It used to be that the goal for people was to find a job that earned them as much money as possible, with little regard for how much the job was actually enjoyable. Nowadays, more people focus on the fulfilment their job gives them with the accompanying salary coming in as a secondary thought. As a result, more people are choosing jobs that they actually enjoy and that reward them beyond their bank balance, and one of the jobs that does just this is working in the charity sector.

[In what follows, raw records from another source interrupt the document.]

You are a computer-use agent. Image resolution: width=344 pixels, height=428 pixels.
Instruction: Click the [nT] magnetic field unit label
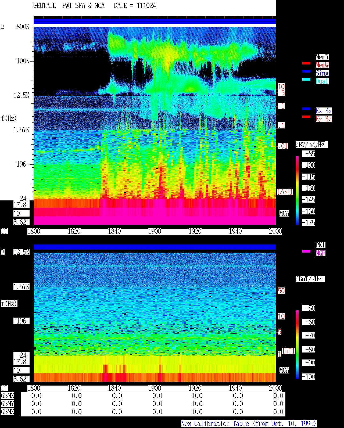288,351
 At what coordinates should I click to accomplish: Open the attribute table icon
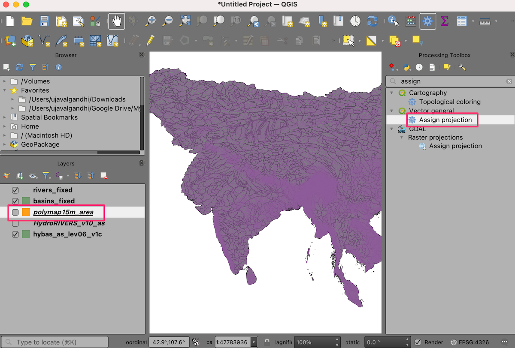[x=461, y=21]
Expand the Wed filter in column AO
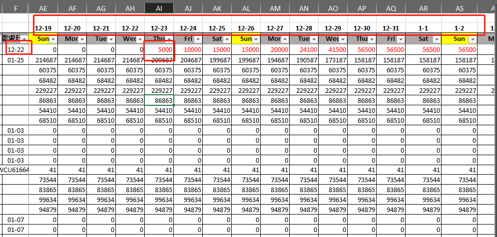 click(x=343, y=39)
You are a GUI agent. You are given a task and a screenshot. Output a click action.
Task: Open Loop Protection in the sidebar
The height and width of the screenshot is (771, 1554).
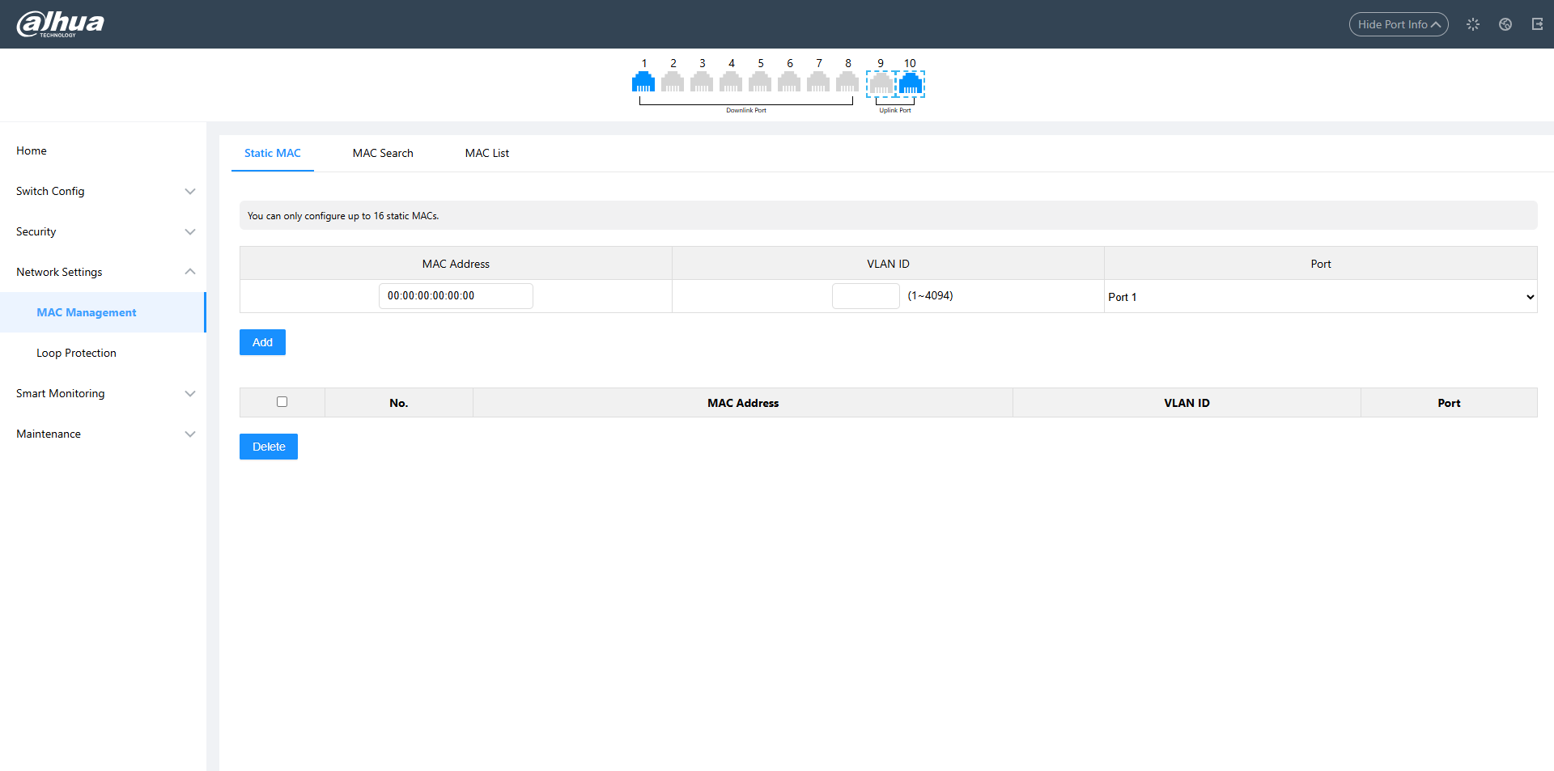[76, 354]
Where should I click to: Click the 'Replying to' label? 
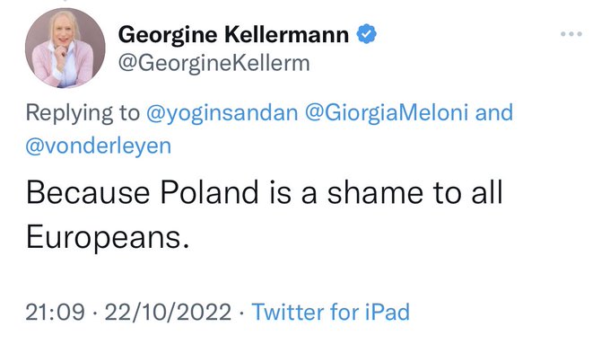point(83,113)
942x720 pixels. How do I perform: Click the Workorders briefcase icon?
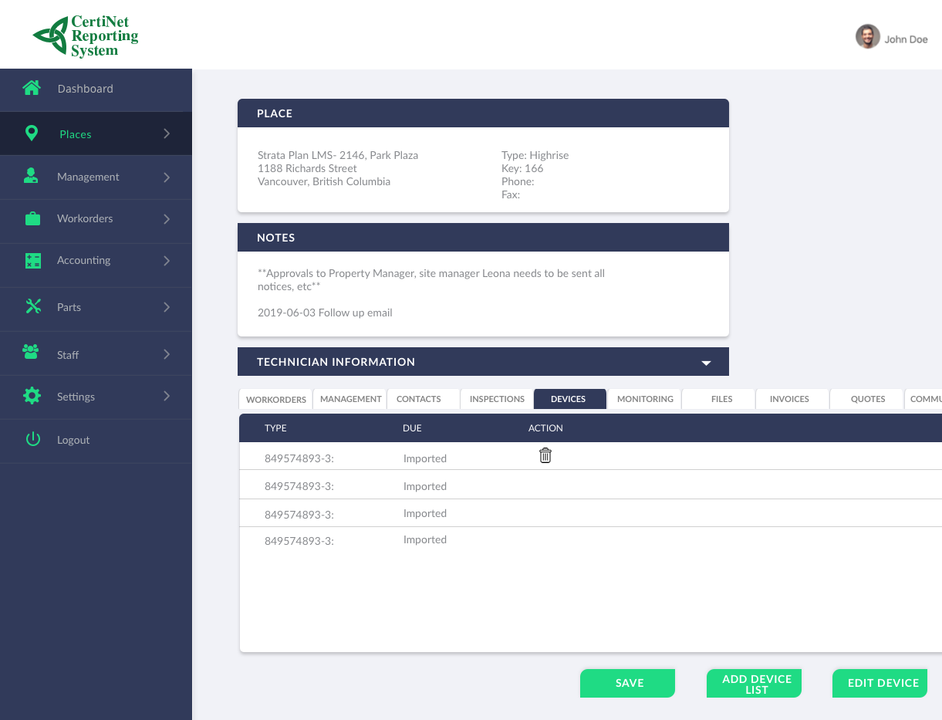pos(32,218)
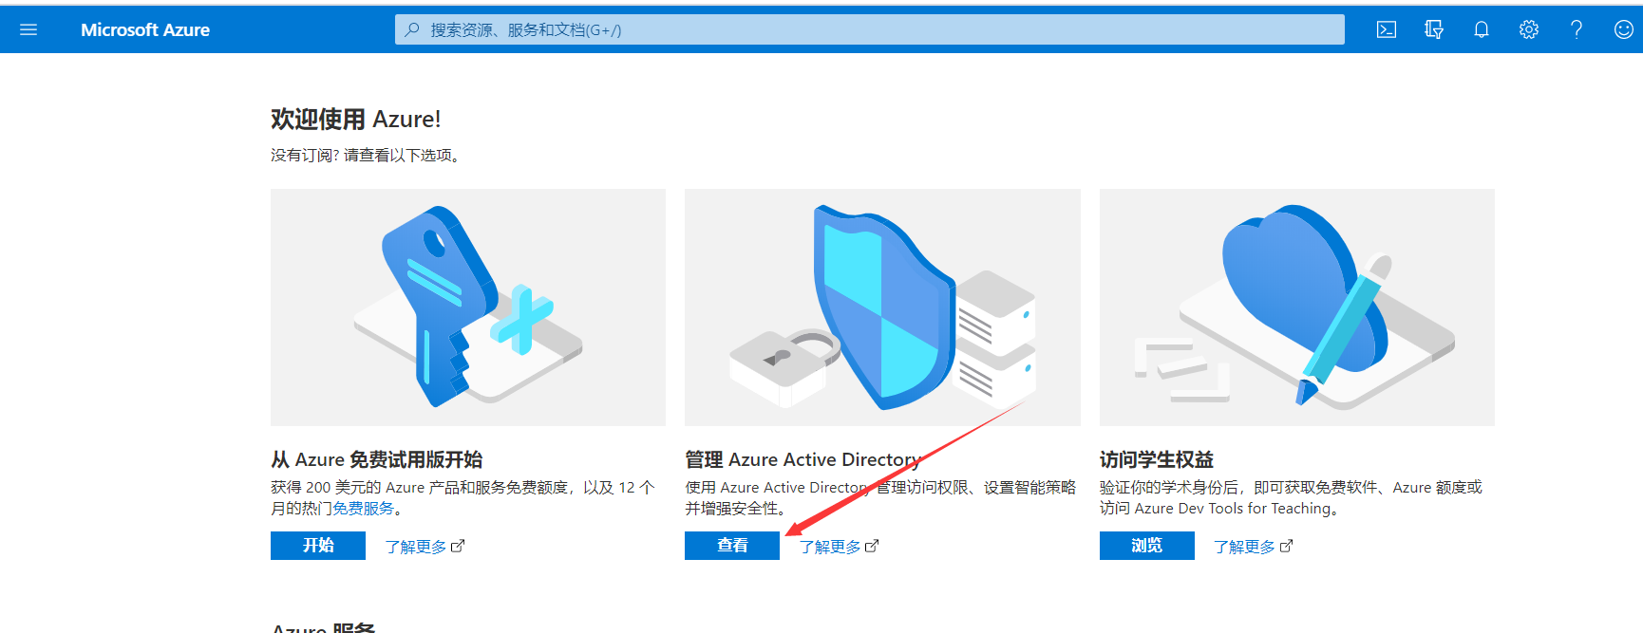Open portal settings gear
This screenshot has height=633, width=1643.
click(1528, 29)

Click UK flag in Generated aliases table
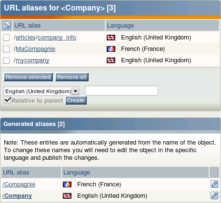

If you’ve been thinking about a career in the charity industry, there’s plenty of opportunity for you to get a foot in the door, and here are five reasons why you should do just that.
1. Make a Real Difference
The obvious reason people choose to work for a charity is because they know that by doing so, they’re making a quantifiable difference to real people’s lives. Whilst many charities operate like a traditional business, the difference comes in the form of knowing that any money that is made is put directly back into the distribution pot (for non-profits) and big bosses are less likely to hoard wealth as a result. This means more money is given to people who really need it, and this alleviates the suffering felt by many around the world instead of benefitting a select few at the top.
2. Variety is Guaranteed
For lots of people, they thrive in a challenging environment and enjoy trying something new. One job sector that guarantees day-to-day variety is the charity one. If you work in fundraising, you might yourself shaking a bucket dressed in a costume in a London Underground station one day, and the next day you might be filming a campaign that’s going to be going out on the television. In terms of providing relief, you could find yourself working with refugees at country borders around the world one month, and the next month you could be in a different country helping to teach communities about a specific topic.
3. Jobs are Stable
If you want to be assured that your time and effort is appreciated by the higher ups, working for a charity is a good option. Charities typically want to attract and retain their best staff, so unlike a traditional business, bosses see staff as more than a disposable number on the pay roll. This means if you’re good at your job, your employer is likely to do all they can to keep you, providing you with extra peace of mind that your job is safe.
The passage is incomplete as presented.